§ Stated goal:
Report every line of the records that contains the word "pixels", copying each such line in full. Case counts.

-----

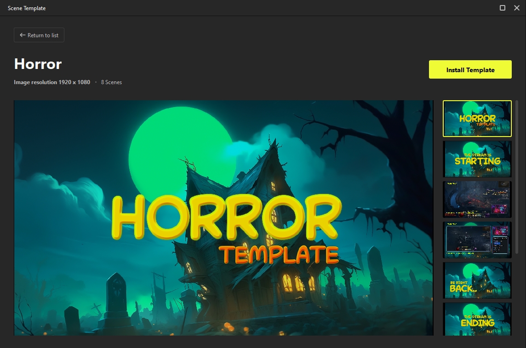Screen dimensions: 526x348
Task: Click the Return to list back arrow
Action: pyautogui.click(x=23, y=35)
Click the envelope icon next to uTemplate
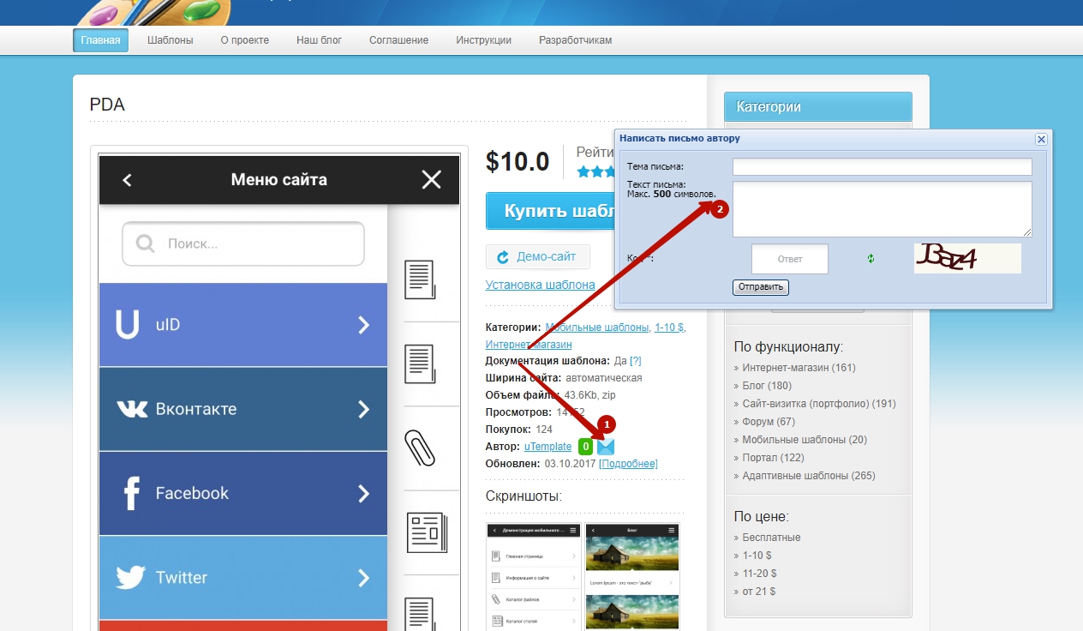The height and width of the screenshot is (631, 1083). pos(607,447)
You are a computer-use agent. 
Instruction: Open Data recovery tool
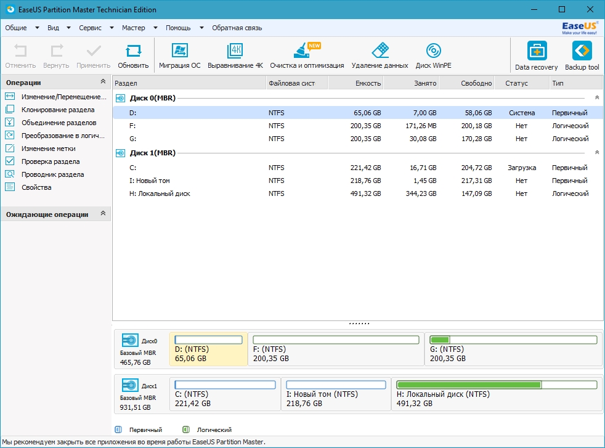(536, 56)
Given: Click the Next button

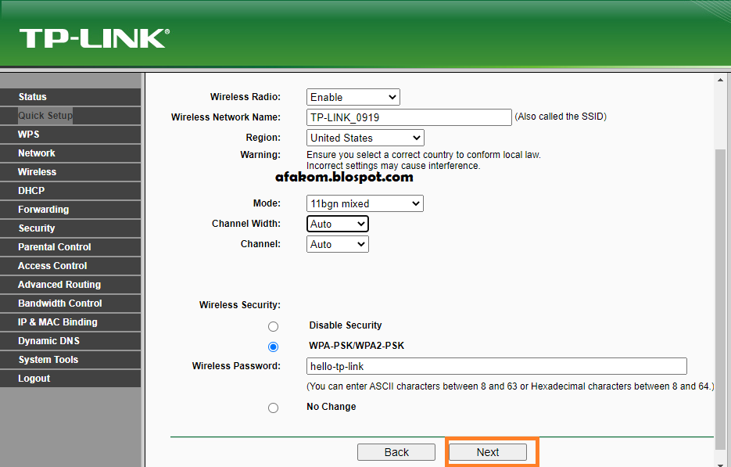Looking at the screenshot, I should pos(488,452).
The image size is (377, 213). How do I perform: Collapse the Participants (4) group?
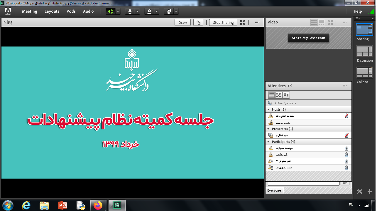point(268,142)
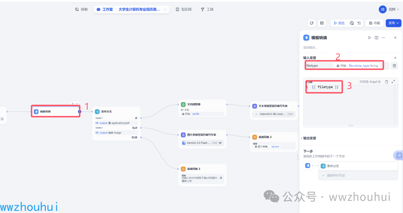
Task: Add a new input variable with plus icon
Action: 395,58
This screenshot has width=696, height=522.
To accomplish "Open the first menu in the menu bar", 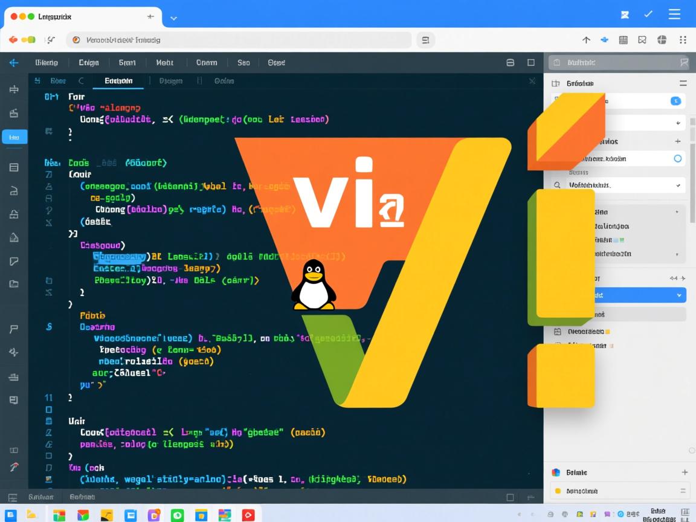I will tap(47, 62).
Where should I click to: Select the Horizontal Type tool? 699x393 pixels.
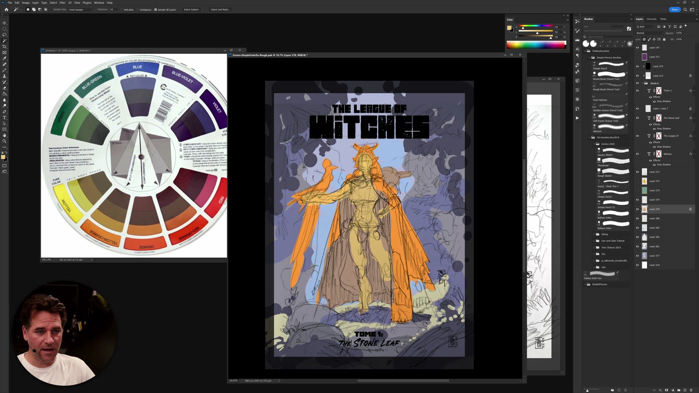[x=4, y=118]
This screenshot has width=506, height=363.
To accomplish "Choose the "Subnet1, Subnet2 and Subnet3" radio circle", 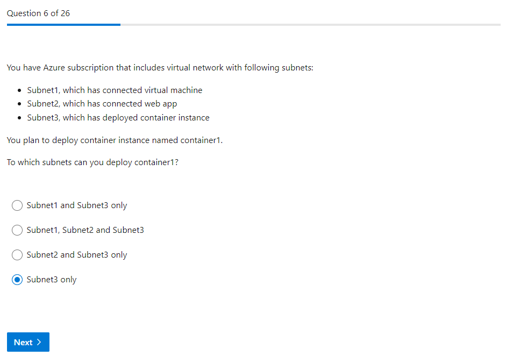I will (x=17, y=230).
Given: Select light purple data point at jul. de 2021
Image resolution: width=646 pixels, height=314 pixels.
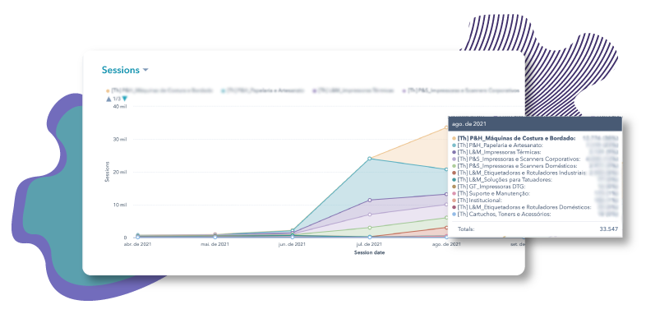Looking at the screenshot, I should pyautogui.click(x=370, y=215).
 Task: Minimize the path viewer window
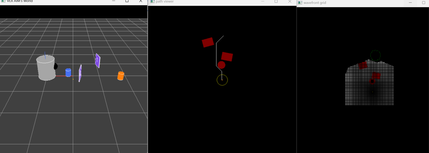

-----

§ Complete answer:
Where should I click to: Select the Horizontal Type tool? 699x393 pixels.
Image resolution: width=646 pixels, height=314 pixels.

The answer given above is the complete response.